Feature - Collaboration matchmaking in VIVO
It's tough to find a good match, but that doesn't stop some from logging onto social networking sites in search of one. We all want to find that special someone who complements our strengths and shares our interests.
That's why Michael Conlon hopes scientists around the world will someday log into VIVO: to find that special someone - or someones - with whom they can collaborate. Meet VIVO, a distributed social network for scientists that will leverage the semantic web to bring an entirely new approach to an old problem - finding the right partner for your research.
Skeptical? The National Institute of Health, via the American Recovery and Reinvestment Act, has about $12.2 million worth of confidence in the project, awarded to the seven participating research institutions in a two year grant.
Although the seven funded institutions, led by the University of Florida - Conlon's home institution - are all American, the development of VIVO has been inclusive.
"I think two thirds of our technical advisory board is international," Conlon said. "It's pretty well known what we're doing - science is an international activity."
A social network, or a framework?
Although a great deal of the press VIVO has received describes the project as a social network, that descriptor is somewhat misleading. The truly innovative part of VIVO is in the underlying architecture; the applications that combine that architecture with social networking technology are just the logical progression.
"The VIVO approach is fundamentally new," said Conlon, the principal investigator for VIVO. "VIVO is distributed. The data are stored in institutional databases that are separate from the application. That means that the faculty don't have to put their data in a variety of different systems."
User profiles, stored at academic research institutions, will contain "see also" pointers to other VIVO servers containing information about the pertinent user. A trusted application or website could follow the trail of pointers from VIVO server to VIVO server, grabbing data along the way, and use the data to assemble a seamless profile on the fly. One interesting side effect is that the institutions that run VIVO servers are essentially providing their researchers with credentials that can be used in transactions, or to authenticate their identity.
You call it ontology, I call it semantics
The sort of information your research institution stores is certainly useful for populating a website profile. If scientists are going to use these profiles to find their perfect match, however, they'll need a little something else - a list of their interests. But hold on. We've all seen what a mess it can be when websites let people use whatever interests they like. Some of the keywords people come up with are downright confusing, and the plentiful supply of synonyms available for use in the English language make it nigh-impossible to find that ideal search term that will yield no false positives or negatives.
To keep that from happening, "they're going to express their interests using controlled vocabularies. If the keywords are in a controllable vocabulary, now we have meaning," Conlon said.
A vocabulary will have to be extremely fine-grained to be useful to scientists searching for people with whom to collaborate. After all, it's already trivial to find another computer scientist. Finding someone who is also working on computationally intensive applications for geologists is quite a bit more difficult.
That's why VIVO will involve working with information science and ontology experts to create the controlled vocabulary Conlon mentioned. That may seem intimidating - or time consuming - to a lot of scientists. But Conlon has an answer for that too. "We're trying to create a facilitation model where academics are assisted by research librarians," Conlon said.

▶ **DATA LINES**:
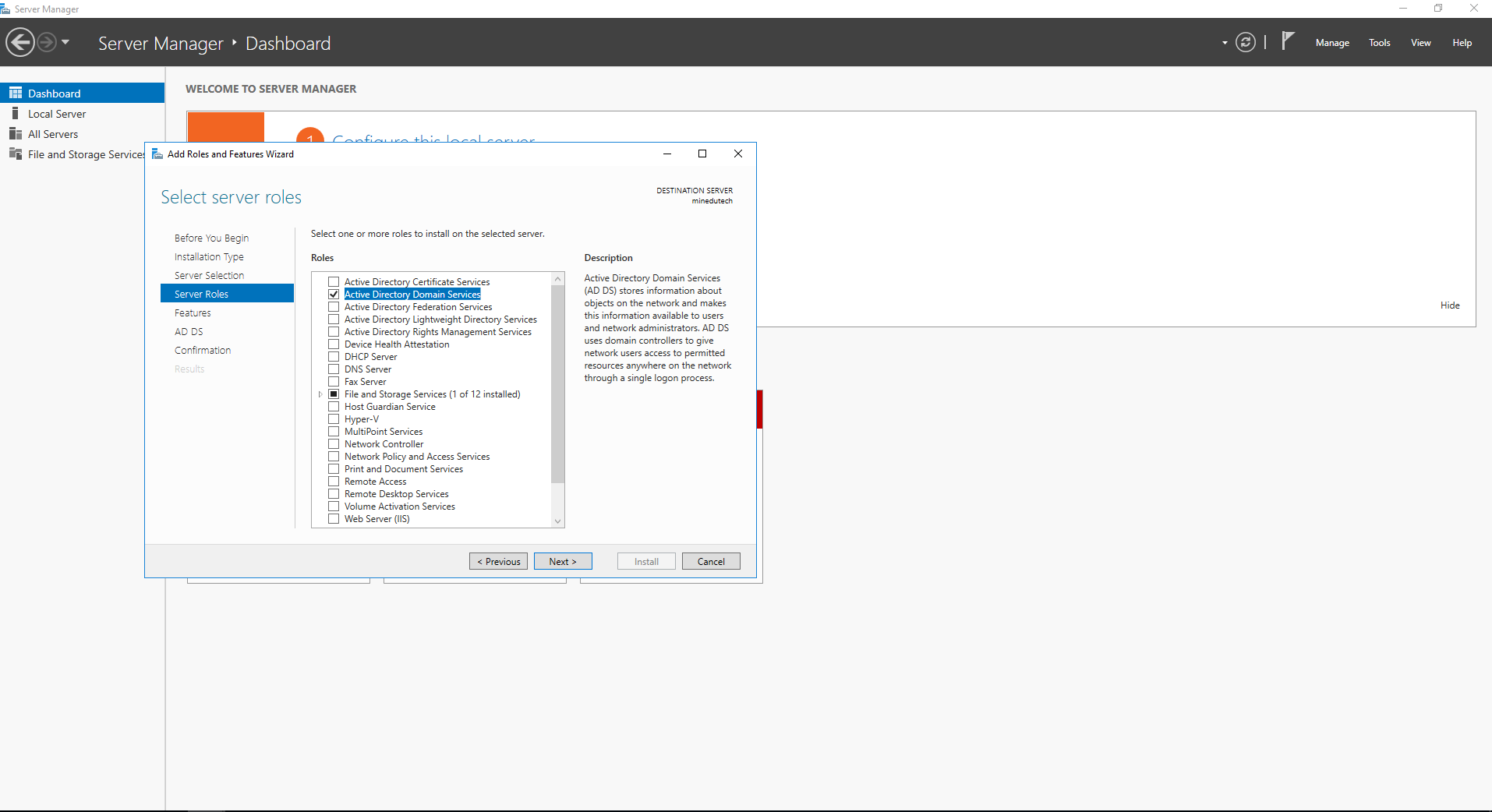Open the back button history dropdown
The image size is (1492, 812).
pyautogui.click(x=65, y=42)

▶ **REQUIREMENT**:
Pick up the article on VIVO after its final sentence and keep writing it in the same style.

▶ **REPLY TO THE TASK**:
Doing a good job at listing research interests could have a number of benefits beyond the obvious 'matchmaking' motive. For example, research institutions could route information by interest instead of relying on large email lists. VIVO users could turn the 'volume' up or down.
"If you turn up the volume, you'll get some things that are tangentially interesting to you," Conlon explained. If you turn it down, you'll get fewer emails, but you might miss something you consider relevant.
Okay, so there is a social network involved
Reporters who likened VIVO to Facebook may be gratified to hear that those websites and applications could be social networks.
But, "not every application is going to be created by the VIVO team," Conlon said. "VIVO is attempting to create a framework that will be used by a number of projects."
Katy Börner is the principal investigator and leader of the Indiana University team charged with creating VIVO's official social network.
Since the VIVO framework can track research interests, research groups, collaborations, and more, there's a lot of potential for automatically populating social network profiles. The hope is that if researchers can use their existing credentials to log into the network, the network will develop into a popular destination for scientists wishing to seek out colleagues with similar or complementary interests. That perfect match that will encourage truly inspired interdisciplinary inquiry into the mysteries of the universe.
In addition to creating a social networking site that is intended to become a hotbed of scientific collaboration, the Indiana University team will also provide a monitor of VIVO activity that will hopefully include real-time visualization.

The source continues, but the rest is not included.